No findings of significance were identified.

OTHER ACTIVITIES

[OA]

4OA2 Problem Identification and Resolution

.1 Daily Review of Problem Identification and Resolution

a Inspection Scope As required by Inspection Procedure 71152, "Identification and Resolution of Problems,"

and in order to help identify repetitive equipment failures or specific human performance issues for followup, the inspectors performed a daily screening of items entered into FENOC's corrective action program. This review was accomplished by reviewing summary lists of each CR, attending screening meetings, and reviewing FENOC's computerized CR database.

b. Findings

No findings of significance were identified.

.2 Annual Sample Reviews

Switchyard Reliability and System Voltage Transients

a. Inspection Scope

The inspectors reviewed the licensee corrective actions in response to condition reports (CRs) 05-04306, 05-05249, 05-01889 and 06-03022. The CRs were initiated to address voltage transients that affected both Beaver Valley Units 1 & 2. The voltage transients occurred due to grid disturbances in the vicinity of the Beaver Valley substation and slow opening of switchyard circuit breakers in the substation. The inspector reviewed the licensees root cause analysis and corrective actions taken to improve the reliability of 138 kV and 500 kV breakers in the substation. The specific corrective actions included the replacement of breaker closing mechanisms and the performance of additional breaker testing.

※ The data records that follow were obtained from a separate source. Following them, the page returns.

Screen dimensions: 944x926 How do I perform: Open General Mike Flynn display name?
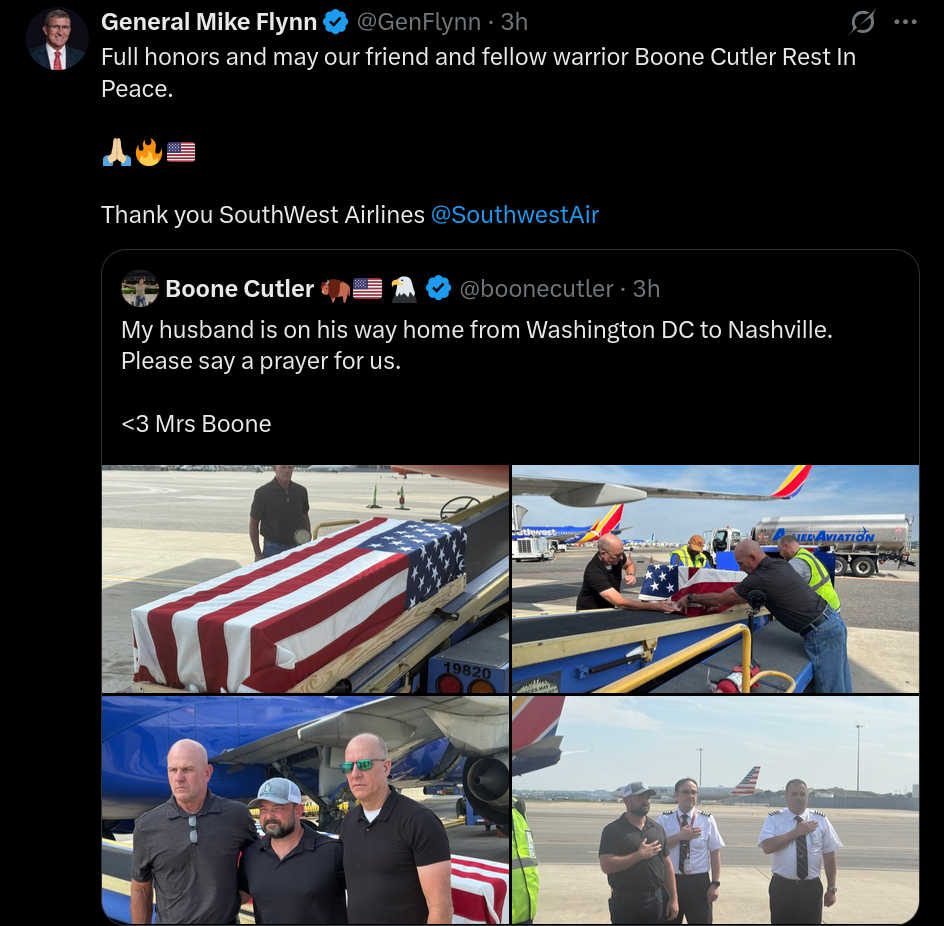209,21
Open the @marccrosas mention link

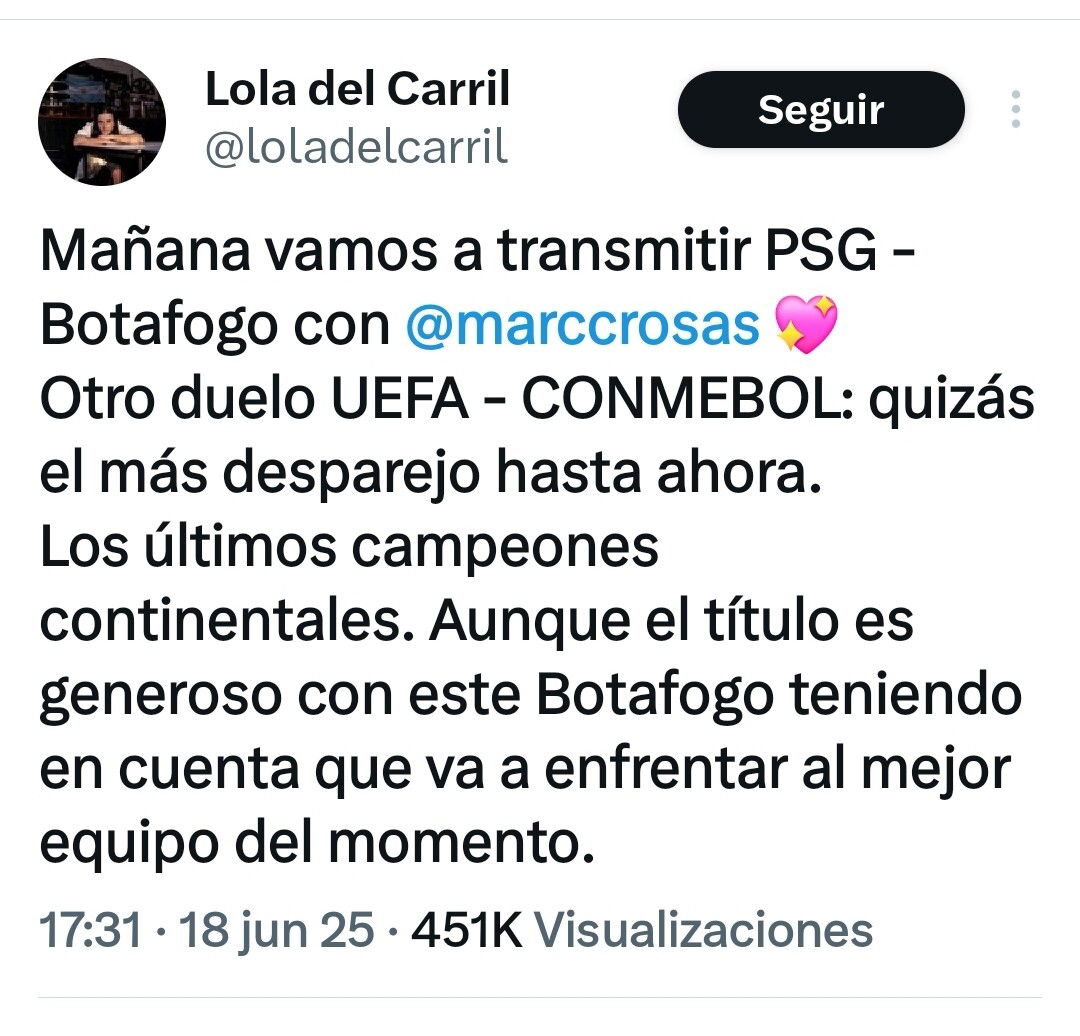(583, 325)
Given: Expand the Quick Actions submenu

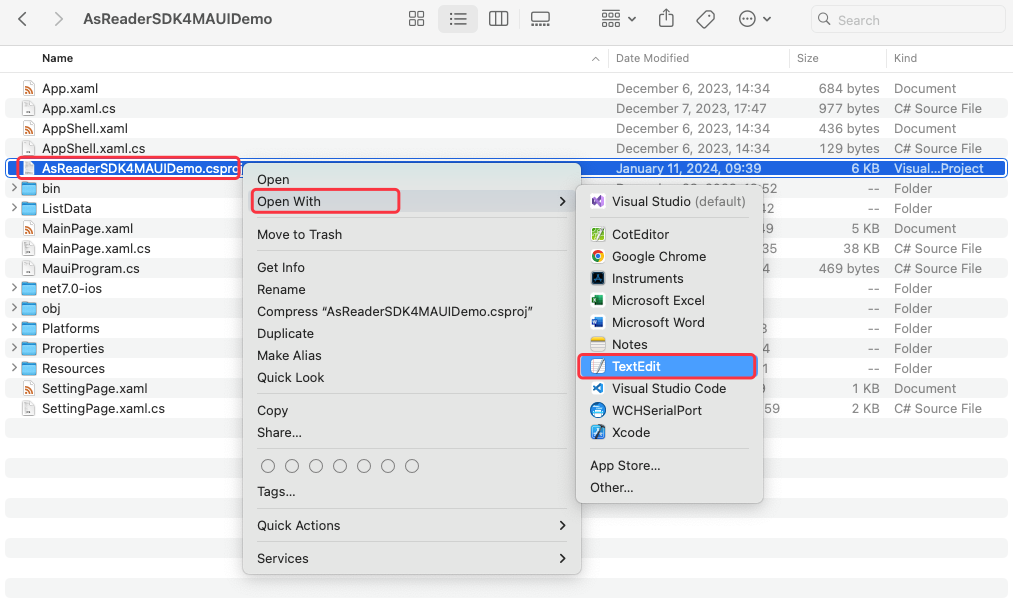Looking at the screenshot, I should [x=411, y=525].
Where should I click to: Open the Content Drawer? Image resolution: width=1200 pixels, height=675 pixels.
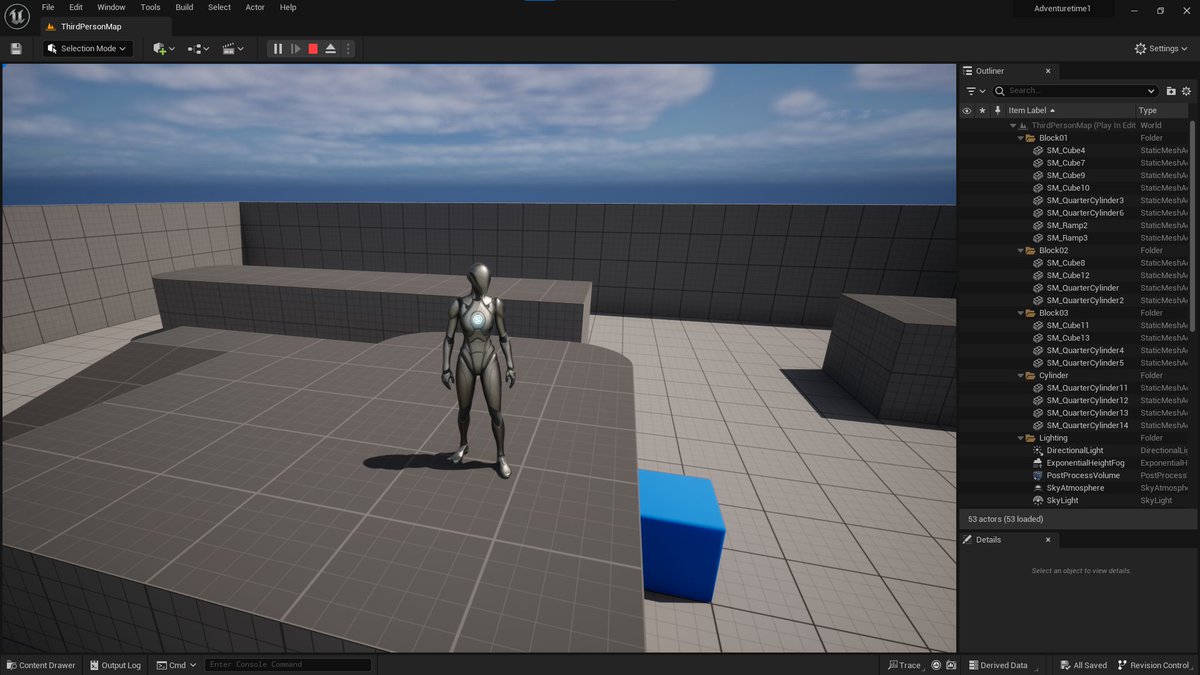tap(41, 664)
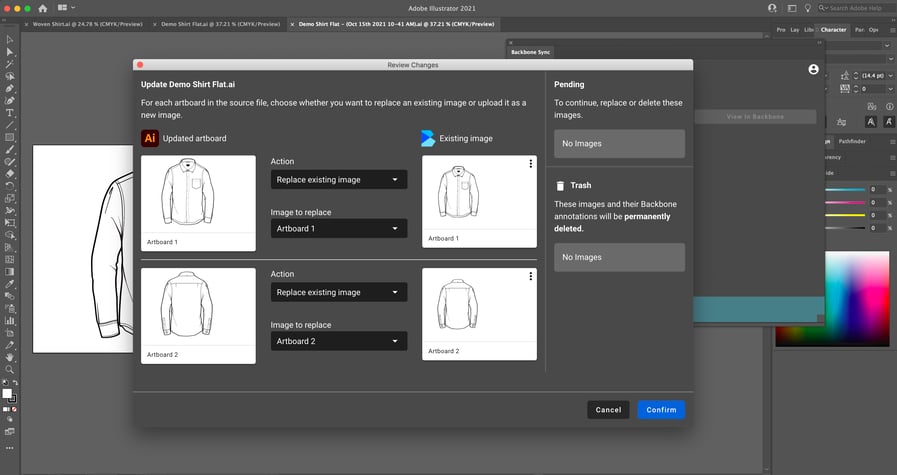Select the Type tool

coord(9,113)
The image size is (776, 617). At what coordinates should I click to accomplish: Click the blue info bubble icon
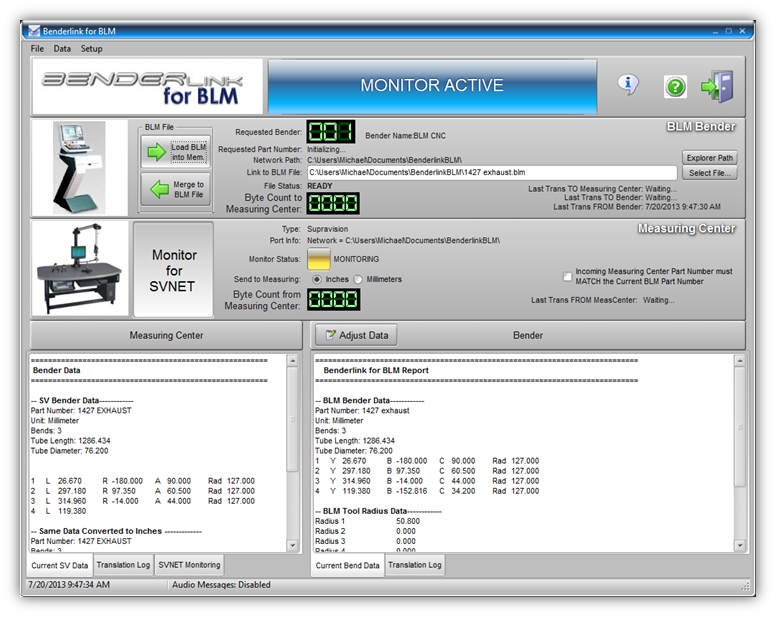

The inspectors also reviewed two Engineering Design Change Packages (ECPs) that are intended to upgrade the availability of the station air compressor system by minimizing the effect of electrical power transients on the Beaver Valley Unit 2 instrument air system. ECP 02-0540, Rev. 0, Instrument Air Standby Train Installation, has been implemented, and ECP 06-0206, Rev. 0, Change the Control Wiring for Unit 2 Air Compressor 2SAS-C21B, is scheduled for implementation.

The inspector also conducted a walkdown of the switchyard that included the circuit breakers, 125 Vdc batteries, relays and protection panels and concluded that the material condition of the substation components was good and that the components were being properly maintained in accordance with the licensees maintenance and replacement program.

b. Findings

No findings of significance were identified.

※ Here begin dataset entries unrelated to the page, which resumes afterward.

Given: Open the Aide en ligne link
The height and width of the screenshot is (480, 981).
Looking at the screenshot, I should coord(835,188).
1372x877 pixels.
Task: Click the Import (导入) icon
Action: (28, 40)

The licensees root cause evaluations for the substation breaker problems and for the tripping of the running Unit 2 instrument air compressor due to the transient on the grid system were found appropriate. The cause of the slow opening/closing of the substation breakers was due to sluggish mechanism operation, while the tripping of running air compressors was due to the existing control and power wiring configuration design. As a result, the licensee had appropriately enhanced the preventive maintenance program of substation breakers and replaced the selected breakers mechanisms. The licensee is also implementing two modifications to minimize the effect of transients on in-service/running Unit 2 air compressors. These corrective actions were appropriate to address the above issues.

Large Electrical Motor Failures

a. Inspection Scope

The inspector reviewed licensee corrective actions in response to the failure of large motors and other issues over the past 2 years. The main focus of this inspection concerned the adequacy of corrective actions associated with the failure of the A Service Water Pump motor on Unit 2 as documented in condition report CR-05-05414.

The inspector reviewed condition reports and procedures as well as performed walkdowns and interviews to determine if FENOC has adequately resolved the issues.

b. Findings and Observations

No findings of significance were identified.

The licensees identification of the cause of the A service water pump motor failure and the associated corrective actions were deemed appropriate. The licensee completed a root cause investigation and determined that lack of specific vendor requirements during overhauls was a contributing cause of the motor failure. As a result, the licensee has updated their testing procedures and increased vendor oversight. The increased vendor oversight has led to the licensee identifying and correcting vendor-related issues before they can be a problem. The licensee is also taking action by replacing and overhauling other large motors on both Unit 1 and Unit 2.

.3 Inspection Module Problem Identification and Resolution (PI&R) Review

a. Inspection Scope

The inspectors reviewed various CRs associated with the inspection activities captured in each inspection module of this report.

b. Findings

No findings of significance were identified.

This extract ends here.